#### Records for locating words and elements
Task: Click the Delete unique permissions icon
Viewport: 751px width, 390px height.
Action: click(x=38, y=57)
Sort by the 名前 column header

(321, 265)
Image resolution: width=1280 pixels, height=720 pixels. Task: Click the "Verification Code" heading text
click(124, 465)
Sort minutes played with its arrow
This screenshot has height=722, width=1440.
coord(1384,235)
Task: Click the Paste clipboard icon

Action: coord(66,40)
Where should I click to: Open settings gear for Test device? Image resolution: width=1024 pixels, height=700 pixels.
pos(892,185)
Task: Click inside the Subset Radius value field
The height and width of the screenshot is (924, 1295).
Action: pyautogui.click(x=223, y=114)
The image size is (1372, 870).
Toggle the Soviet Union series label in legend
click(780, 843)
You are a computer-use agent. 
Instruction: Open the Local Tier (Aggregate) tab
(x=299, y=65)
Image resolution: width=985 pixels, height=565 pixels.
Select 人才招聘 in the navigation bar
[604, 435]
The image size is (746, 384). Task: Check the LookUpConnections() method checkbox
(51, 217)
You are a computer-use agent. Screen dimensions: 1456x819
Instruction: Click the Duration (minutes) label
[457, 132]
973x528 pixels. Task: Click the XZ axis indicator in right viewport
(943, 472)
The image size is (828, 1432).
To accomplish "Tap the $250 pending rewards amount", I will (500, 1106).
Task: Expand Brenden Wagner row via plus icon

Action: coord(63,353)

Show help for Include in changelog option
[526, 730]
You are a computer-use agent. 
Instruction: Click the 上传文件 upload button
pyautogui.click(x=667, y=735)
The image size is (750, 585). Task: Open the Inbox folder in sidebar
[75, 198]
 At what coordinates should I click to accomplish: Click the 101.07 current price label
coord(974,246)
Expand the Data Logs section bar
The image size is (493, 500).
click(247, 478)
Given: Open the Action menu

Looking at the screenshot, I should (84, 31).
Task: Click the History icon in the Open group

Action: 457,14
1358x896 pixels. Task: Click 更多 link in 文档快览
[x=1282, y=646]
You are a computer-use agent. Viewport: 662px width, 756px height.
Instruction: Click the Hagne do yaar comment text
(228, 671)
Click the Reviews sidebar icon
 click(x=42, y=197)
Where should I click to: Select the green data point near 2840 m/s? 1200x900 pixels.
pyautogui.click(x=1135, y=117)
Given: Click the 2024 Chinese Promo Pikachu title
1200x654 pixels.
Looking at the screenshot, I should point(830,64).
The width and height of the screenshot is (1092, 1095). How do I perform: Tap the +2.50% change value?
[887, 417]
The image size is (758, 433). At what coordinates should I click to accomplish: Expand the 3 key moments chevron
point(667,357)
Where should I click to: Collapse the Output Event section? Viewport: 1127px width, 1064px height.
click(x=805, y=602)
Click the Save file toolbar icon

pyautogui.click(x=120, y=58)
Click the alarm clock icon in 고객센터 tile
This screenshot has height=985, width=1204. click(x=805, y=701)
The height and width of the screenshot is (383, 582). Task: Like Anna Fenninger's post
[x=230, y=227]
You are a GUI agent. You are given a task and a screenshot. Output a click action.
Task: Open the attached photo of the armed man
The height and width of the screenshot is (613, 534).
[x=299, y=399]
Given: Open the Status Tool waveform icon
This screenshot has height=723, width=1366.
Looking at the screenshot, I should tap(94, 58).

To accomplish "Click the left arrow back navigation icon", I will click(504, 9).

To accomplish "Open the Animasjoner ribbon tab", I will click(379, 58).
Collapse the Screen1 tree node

#### What the task requires
Pull out each line of the records that contains the word "agent".

#### Result of this exercise
You are a computer-use agent. 
You are a computer-use agent. Screen dimensions: 1456x819
You are a computer-use agent. 
You are a computer-use agent. Viewport: 662px width, 756px height.
You are a GUI agent. You are given a task and a screenshot. Output a click action.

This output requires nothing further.